A growing number of nuclear power plants are reaching the end of their active operations. Decommissioning and the management of radioactive waste, including spent nuclear fuel (SNF), are thus becoming increasingly important activities in a majority of NEA member countries. Both are also highly capital-intensive endeavours subject to large uncertainties. All NEA member countries with active nuclear programmes have well-developed programmes for the long-term funding of decommissioning and radioactive waste management.
As important activities in both areas move from planning to implementation, the adequacy of funding arrangements is becoming a practical rather than a conceptual concern. Due to fast-moving electricity markets, it is also unlikely that many of today’s nuclear operators will still be active when building and financing final HLW disposal facilities. Finally, in some countries, the management of high-level radioactive waste is a socially and politically intensely discussed question, which can affect the solutions retained and their costs in yet unforeseeable ways. One recurring question thus concerns the management of “residual risk,” i.e., what are the arrangements in place if final costs should exceed the accumulated funding?

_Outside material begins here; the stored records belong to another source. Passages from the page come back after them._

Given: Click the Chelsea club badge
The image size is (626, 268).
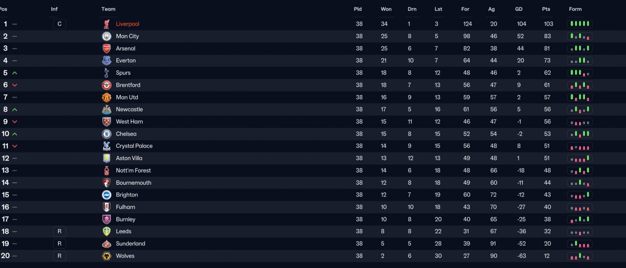Looking at the screenshot, I should click(x=107, y=134).
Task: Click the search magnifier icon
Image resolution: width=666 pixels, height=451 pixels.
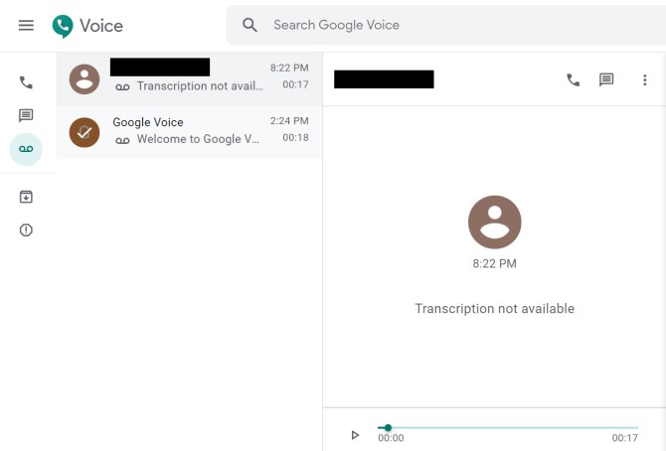Action: pos(250,25)
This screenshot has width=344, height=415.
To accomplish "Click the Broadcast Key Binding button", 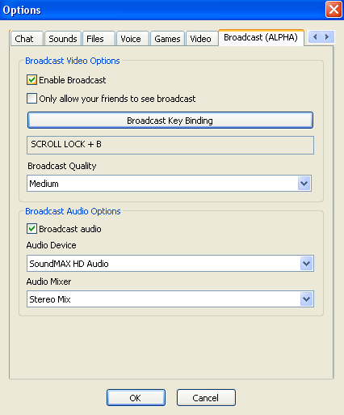I will click(x=170, y=121).
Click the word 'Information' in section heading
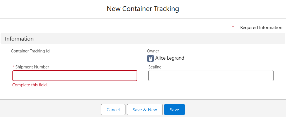286x117 pixels. click(19, 39)
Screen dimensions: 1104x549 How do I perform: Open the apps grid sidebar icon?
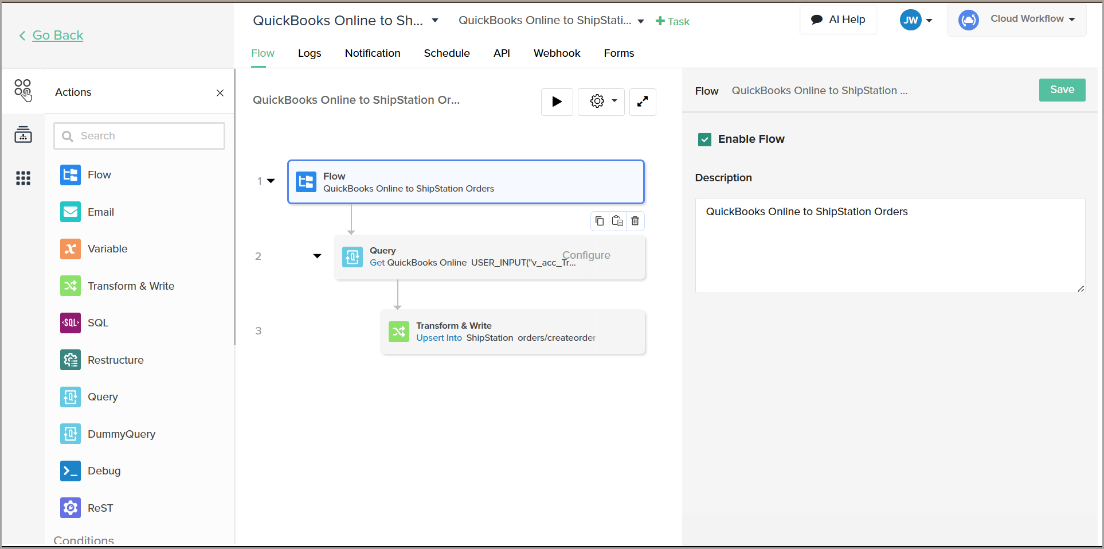[x=23, y=178]
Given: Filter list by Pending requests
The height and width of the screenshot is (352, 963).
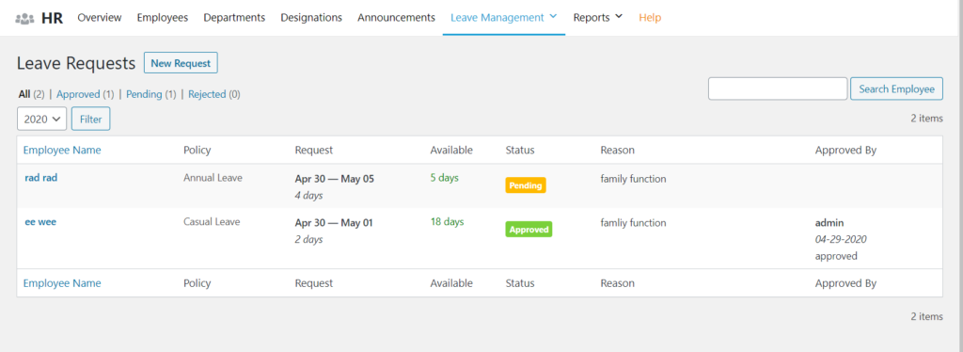Looking at the screenshot, I should click(144, 95).
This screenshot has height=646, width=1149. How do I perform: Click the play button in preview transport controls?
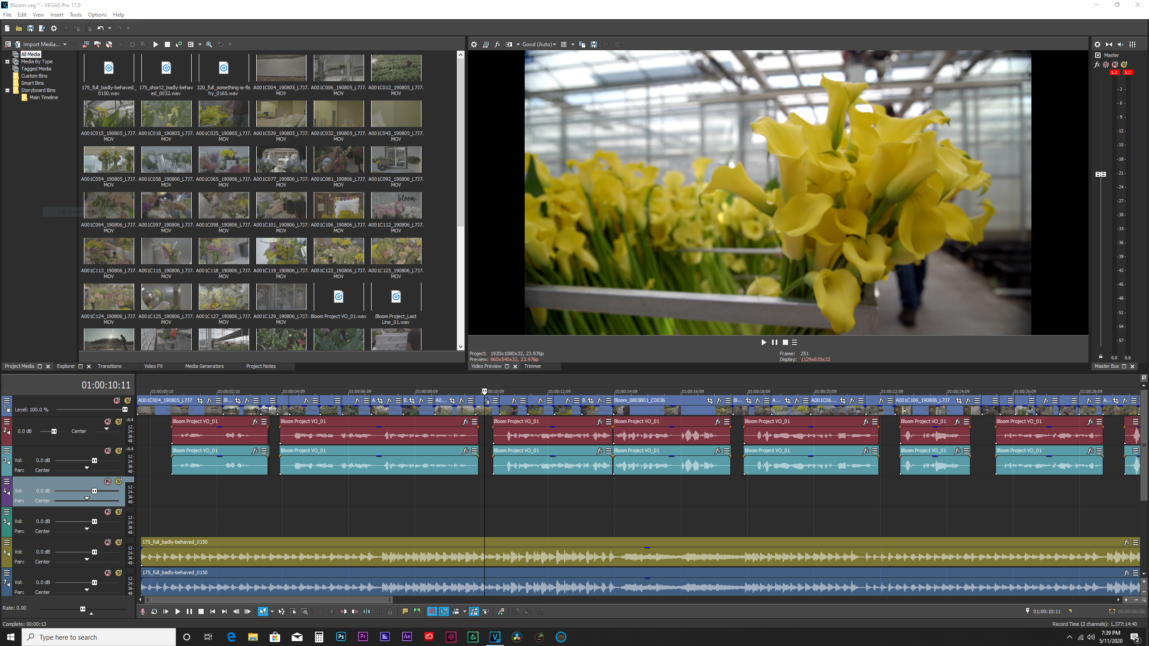[762, 342]
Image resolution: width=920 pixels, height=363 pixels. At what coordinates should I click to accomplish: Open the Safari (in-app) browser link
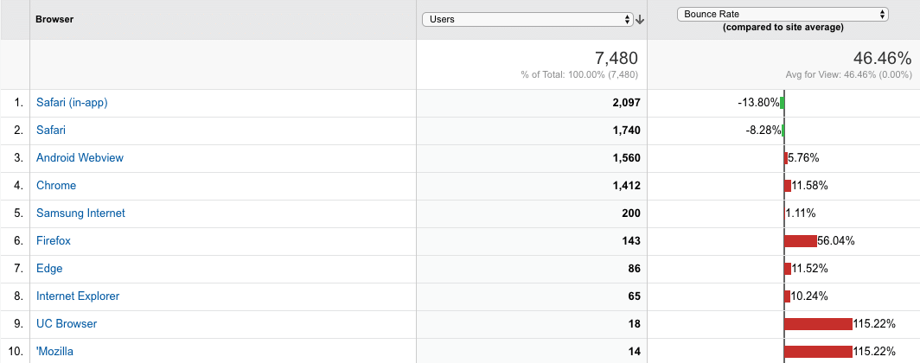[x=72, y=103]
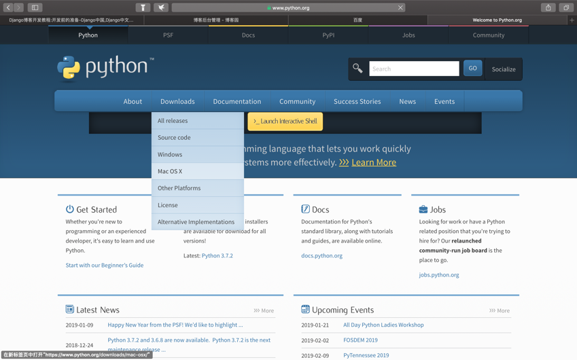This screenshot has height=360, width=577.
Task: Expand the Socialize dropdown
Action: [x=503, y=69]
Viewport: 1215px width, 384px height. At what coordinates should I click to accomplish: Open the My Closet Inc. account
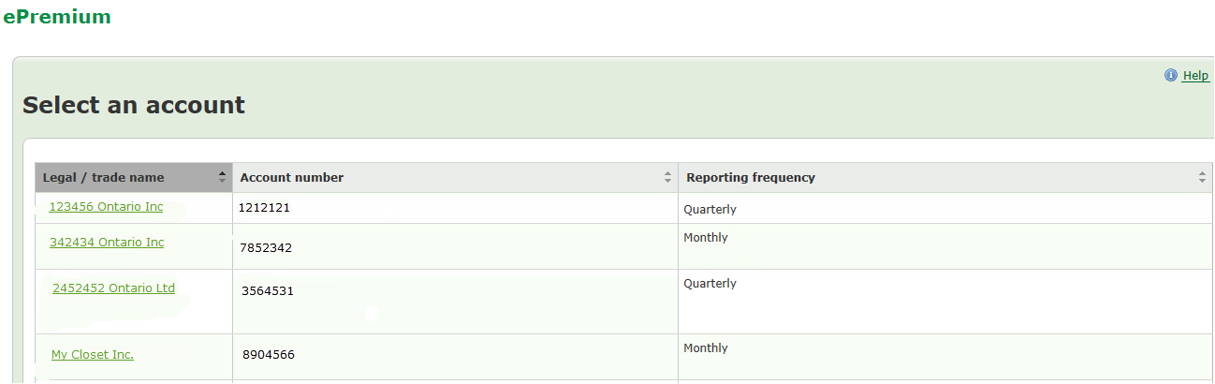(x=93, y=355)
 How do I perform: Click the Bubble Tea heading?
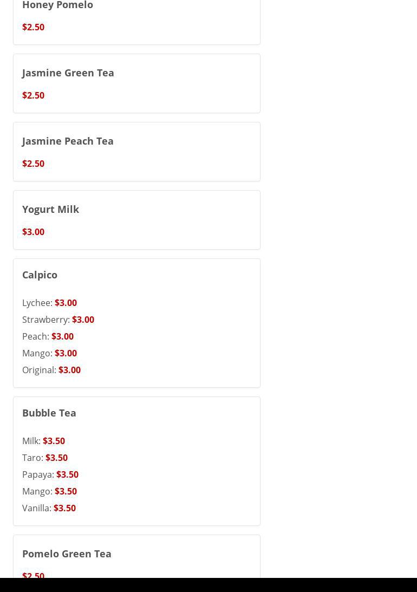click(x=49, y=413)
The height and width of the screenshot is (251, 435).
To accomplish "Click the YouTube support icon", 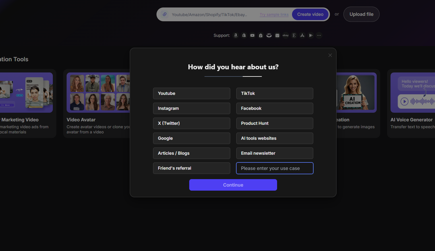I will tap(252, 35).
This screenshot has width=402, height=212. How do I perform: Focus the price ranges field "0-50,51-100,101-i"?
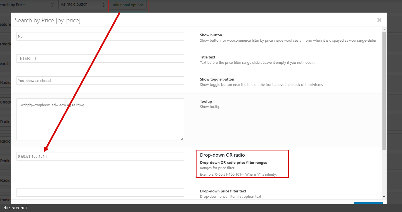(100, 156)
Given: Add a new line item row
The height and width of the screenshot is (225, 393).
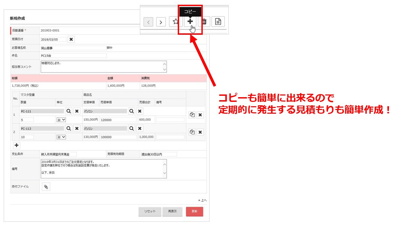Looking at the screenshot, I should [x=17, y=145].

For one part, the study aims at showing the diversity of solutions already in place today. The financial and political sustainability of funding arrangements depends on their ability to respond to national technical, economic and political circumstances. The study presents the different funding arrangements in place in a broad-long-term perspective taking a 360°-view. It also proposes to complement current approaches to financial adequacy, based primarily on the linear discounting of estimated future costs for decommissioning and waste disposal, with a circular approach. In the latter, the interdependent elements of funding arrangements continuously evolve to the extent that new information on costs, social preferences, policy objectives, lifetimes or rates of return on existing assets become available. Adequacy of funding is thus considered from a dynamic perspective that continuously integrates changes in key parameters. The question of which party is best placed to assume residual risks also plays a large role in this context.
The case studies will show that such dynamic adaptations are already underway today in many NEA member countries. In parallel, however, the framework for discussing the adequacy of funding has not substantially evolved from the static linear approach. By complementing this robust but incomplete reference, the NEA project aims at contributing to a broad, lively and relevant international conversation on how to approach the adequacy of funding for decommissioning and nuclear waste management.